**INPUT MATERIAL**
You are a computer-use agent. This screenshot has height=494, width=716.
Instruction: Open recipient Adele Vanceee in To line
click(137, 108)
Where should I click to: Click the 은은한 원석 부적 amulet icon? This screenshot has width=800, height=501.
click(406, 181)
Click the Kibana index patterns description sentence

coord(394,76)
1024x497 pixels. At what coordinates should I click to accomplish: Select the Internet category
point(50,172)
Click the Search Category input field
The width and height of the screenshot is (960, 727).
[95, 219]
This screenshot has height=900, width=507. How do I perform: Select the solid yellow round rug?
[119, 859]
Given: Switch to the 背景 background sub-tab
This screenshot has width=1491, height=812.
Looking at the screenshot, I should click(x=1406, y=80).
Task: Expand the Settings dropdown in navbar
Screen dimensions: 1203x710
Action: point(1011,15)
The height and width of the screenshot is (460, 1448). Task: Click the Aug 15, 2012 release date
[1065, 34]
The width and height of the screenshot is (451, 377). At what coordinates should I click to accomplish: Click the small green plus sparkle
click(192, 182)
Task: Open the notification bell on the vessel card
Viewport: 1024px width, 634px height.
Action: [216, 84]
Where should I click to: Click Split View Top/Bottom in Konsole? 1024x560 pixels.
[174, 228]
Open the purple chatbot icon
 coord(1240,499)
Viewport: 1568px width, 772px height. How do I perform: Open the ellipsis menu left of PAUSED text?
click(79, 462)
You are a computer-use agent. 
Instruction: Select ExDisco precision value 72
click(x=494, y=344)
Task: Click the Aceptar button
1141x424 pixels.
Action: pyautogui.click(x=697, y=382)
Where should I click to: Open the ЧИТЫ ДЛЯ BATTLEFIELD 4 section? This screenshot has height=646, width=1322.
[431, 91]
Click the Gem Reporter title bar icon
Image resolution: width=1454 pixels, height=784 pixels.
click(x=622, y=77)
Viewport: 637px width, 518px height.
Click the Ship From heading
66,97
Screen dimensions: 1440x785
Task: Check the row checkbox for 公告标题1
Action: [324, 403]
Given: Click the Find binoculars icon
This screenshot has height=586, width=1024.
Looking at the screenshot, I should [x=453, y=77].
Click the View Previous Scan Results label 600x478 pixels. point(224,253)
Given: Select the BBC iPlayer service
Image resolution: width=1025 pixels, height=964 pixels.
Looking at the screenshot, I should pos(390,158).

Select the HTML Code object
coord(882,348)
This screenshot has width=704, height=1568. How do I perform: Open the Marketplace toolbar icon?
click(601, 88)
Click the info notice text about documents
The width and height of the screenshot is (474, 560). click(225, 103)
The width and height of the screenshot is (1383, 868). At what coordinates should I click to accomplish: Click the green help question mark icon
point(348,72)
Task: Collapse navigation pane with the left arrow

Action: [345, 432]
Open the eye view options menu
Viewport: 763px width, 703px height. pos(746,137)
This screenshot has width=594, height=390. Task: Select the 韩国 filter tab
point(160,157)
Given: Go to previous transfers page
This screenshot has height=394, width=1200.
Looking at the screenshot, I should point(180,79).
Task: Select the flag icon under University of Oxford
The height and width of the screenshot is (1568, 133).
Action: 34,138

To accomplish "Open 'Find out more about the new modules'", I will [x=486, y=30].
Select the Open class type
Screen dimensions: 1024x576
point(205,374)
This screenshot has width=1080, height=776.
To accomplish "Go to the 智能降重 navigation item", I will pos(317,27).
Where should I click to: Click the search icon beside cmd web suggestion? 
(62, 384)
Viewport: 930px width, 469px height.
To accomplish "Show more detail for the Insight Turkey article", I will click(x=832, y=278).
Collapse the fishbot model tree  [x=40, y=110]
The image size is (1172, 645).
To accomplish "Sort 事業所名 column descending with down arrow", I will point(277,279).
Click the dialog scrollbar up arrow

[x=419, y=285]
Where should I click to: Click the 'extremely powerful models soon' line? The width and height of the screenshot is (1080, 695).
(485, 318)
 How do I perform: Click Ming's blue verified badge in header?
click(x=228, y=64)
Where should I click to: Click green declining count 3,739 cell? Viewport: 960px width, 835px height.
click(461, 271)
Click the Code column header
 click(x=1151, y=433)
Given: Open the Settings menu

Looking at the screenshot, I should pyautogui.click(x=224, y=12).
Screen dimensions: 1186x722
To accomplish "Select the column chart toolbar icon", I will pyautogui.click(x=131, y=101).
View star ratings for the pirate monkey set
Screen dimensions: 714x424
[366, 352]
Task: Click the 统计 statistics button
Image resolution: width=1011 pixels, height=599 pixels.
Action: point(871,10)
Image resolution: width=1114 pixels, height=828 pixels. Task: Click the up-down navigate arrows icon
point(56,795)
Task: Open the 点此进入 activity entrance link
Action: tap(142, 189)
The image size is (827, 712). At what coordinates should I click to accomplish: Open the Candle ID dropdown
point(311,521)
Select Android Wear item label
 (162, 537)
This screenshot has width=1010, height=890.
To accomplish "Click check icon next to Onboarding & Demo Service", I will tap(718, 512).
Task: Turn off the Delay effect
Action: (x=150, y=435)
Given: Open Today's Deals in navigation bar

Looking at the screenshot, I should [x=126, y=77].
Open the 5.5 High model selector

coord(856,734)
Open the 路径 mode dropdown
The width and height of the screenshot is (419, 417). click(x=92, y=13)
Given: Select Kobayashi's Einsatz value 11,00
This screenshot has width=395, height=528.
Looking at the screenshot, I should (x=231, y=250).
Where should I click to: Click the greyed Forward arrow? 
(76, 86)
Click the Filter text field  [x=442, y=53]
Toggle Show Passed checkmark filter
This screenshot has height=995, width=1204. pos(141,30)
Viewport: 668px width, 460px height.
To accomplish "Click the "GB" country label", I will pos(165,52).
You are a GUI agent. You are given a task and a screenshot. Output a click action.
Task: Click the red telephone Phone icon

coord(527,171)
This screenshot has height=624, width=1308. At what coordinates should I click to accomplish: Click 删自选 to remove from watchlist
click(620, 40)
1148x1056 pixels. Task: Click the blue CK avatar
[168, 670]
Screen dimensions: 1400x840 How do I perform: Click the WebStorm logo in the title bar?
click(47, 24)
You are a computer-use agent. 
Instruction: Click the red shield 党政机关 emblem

**YOUR ASSIGNMENT**
Please output the entries above, every line exactly as it reads.

**ANSWER TO THE EXERCISE**
You are a computer-use agent. This screenshot has height=494, width=716.
Instruction: Open recipient Adele Vanceee in To line
click(137, 108)
Where should I click to: Click the 은은한 원석 부적 amulet icon? This screenshot has width=800, height=501.
click(406, 181)
Click the Kibana index patterns description sentence

coord(394,76)
1024x497 pixels. At what coordinates should I click to accomplish: Select the Internet category
point(50,172)
Click the Search Category input field
The width and height of the screenshot is (960, 727).
[95, 219]
This screenshot has height=900, width=507. How do I perform: Select the solid yellow round rug?
[119, 859]
Given: Switch to the 背景 background sub-tab
This screenshot has width=1491, height=812.
Looking at the screenshot, I should click(x=1406, y=80).
Task: Expand the Settings dropdown in navbar
Screen dimensions: 1203x710
Action: point(1011,15)
The height and width of the screenshot is (460, 1448). Task: Click the Aug 15, 2012 release date
[1065, 34]
The width and height of the screenshot is (451, 377). At what coordinates should I click to accomplish: Click the small green plus sparkle
click(192, 182)
Task: Open the notification bell on the vessel card
Viewport: 1024px width, 634px height.
Action: [216, 84]
Where should I click to: Click Split View Top/Bottom in Konsole? 1024x560 pixels.
[174, 228]
Open the purple chatbot icon
 coord(1240,499)
Viewport: 1568px width, 772px height. How do I perform: Open the ellipsis menu left of PAUSED text?
click(79, 462)
You are a computer-use agent. 
Instruction: Select ExDisco precision value 72
click(x=494, y=344)
Task: Click the Aceptar button
1141x424 pixels.
Action: pyautogui.click(x=697, y=382)
Where should I click to: Open the ЧИТЫ ДЛЯ BATTLEFIELD 4 section? This screenshot has height=646, width=1322.
[431, 91]
Click the Gem Reporter title bar icon
Image resolution: width=1454 pixels, height=784 pixels.
click(x=622, y=77)
Viewport: 637px width, 518px height.
Click the Ship From heading
66,97
Screen dimensions: 1440x785
Task: Check the row checkbox for 公告标题1
Action: [324, 403]
Given: Click the Find binoculars icon
This screenshot has height=586, width=1024.
Looking at the screenshot, I should [x=453, y=77].
Click the View Previous Scan Results label 600x478 pixels. point(224,253)
Given: Select the BBC iPlayer service
Image resolution: width=1025 pixels, height=964 pixels.
Looking at the screenshot, I should pos(390,158).

Select the HTML Code object
coord(882,348)
This screenshot has width=704, height=1568. How do I perform: Open the Marketplace toolbar icon?
click(601, 88)
Click the info notice text about documents
The width and height of the screenshot is (474, 560). click(225, 103)
The width and height of the screenshot is (1383, 868). At what coordinates should I click to accomplish: Click the green help question mark icon
point(348,72)
Task: Collapse navigation pane with the left arrow

Action: [345, 432]
Open the eye view options menu
Viewport: 763px width, 703px height. pos(746,137)
This screenshot has width=594, height=390. Task: Select the 韩国 filter tab
point(160,157)
Given: Go to previous transfers page
This screenshot has height=394, width=1200.
Looking at the screenshot, I should point(180,79).
Task: Select the flag icon under University of Oxford
The height and width of the screenshot is (1568, 133).
Action: 34,138

To accomplish "Open 'Find out more about the new modules'", I will [x=486, y=30].
Select the Open class type
Screen dimensions: 1024x576
point(205,374)
This screenshot has width=1080, height=776.
To accomplish "Go to the 智能降重 navigation item", I will pos(317,27).
Where should I click to: Click the search icon beside cmd web suggestion? 
(62, 384)
Viewport: 930px width, 469px height.
To accomplish "Show more detail for the Insight Turkey article", I will click(x=832, y=278).
Collapse the fishbot model tree  [x=40, y=110]
The image size is (1172, 645).
To accomplish "Sort 事業所名 column descending with down arrow", I will point(277,279).
Click the dialog scrollbar up arrow

[x=419, y=285]
Where should I click to: Click the 'extremely powerful models soon' line? The width and height of the screenshot is (1080, 695).
(485, 318)
 How do I perform: Click Ming's blue verified badge in header?
click(x=228, y=64)
Where should I click to: Click green declining count 3,739 cell? Viewport: 960px width, 835px height.
click(461, 271)
Click the Code column header
 click(x=1151, y=433)
Given: Open the Settings menu

Looking at the screenshot, I should pyautogui.click(x=224, y=12).
Screen dimensions: 1186x722
To accomplish "Select the column chart toolbar icon", I will pyautogui.click(x=131, y=101).
View star ratings for the pirate monkey set
Screen dimensions: 714x424
[366, 352]
Task: Click the 统计 statistics button
Image resolution: width=1011 pixels, height=599 pixels.
Action: point(871,10)
Image resolution: width=1114 pixels, height=828 pixels. Task: Click the up-down navigate arrows icon
point(56,795)
Task: Open the 点此进入 activity entrance link
Action: tap(142, 189)
The image size is (827, 712). At what coordinates should I click to accomplish: Open the Candle ID dropdown
point(311,521)
Select Android Wear item label
 (162, 537)
This screenshot has width=1010, height=890.
To accomplish "Click check icon next to Onboarding & Demo Service", I will tap(718, 512).
Task: Turn off the Delay effect
Action: (x=150, y=435)
Given: Open Today's Deals in navigation bar

Looking at the screenshot, I should [x=126, y=77].
Open the 5.5 High model selector

coord(856,734)
Open the 路径 mode dropdown
The width and height of the screenshot is (419, 417). click(x=92, y=13)
Given: Select Kobayashi's Einsatz value 11,00
This screenshot has width=395, height=528.
Looking at the screenshot, I should (x=231, y=250).
Where should I click to: Click the greyed Forward arrow? 
(76, 86)
Click the Filter text field  [x=442, y=53]
Toggle Show Passed checkmark filter
This screenshot has height=995, width=1204. pos(141,30)
Viewport: 668px width, 460px height.
To accomplish "Click the "GB" country label", I will pos(165,52).
You are a GUI agent. You are given a task and a screenshot. Output a click action.
Task: Click the red telephone Phone icon

coord(527,171)
This screenshot has height=624, width=1308. At what coordinates should I click to accomplish: Click 删自选 to remove from watchlist
click(620, 40)
1148x1056 pixels. Task: Click the blue CK avatar
[168, 670]
Screen dimensions: 1400x840 How do I perform: Click the WebStorm logo in the title bar?
click(47, 24)
You are a computer-use agent. 
Instruction: Click the red shield 党政机关 emblem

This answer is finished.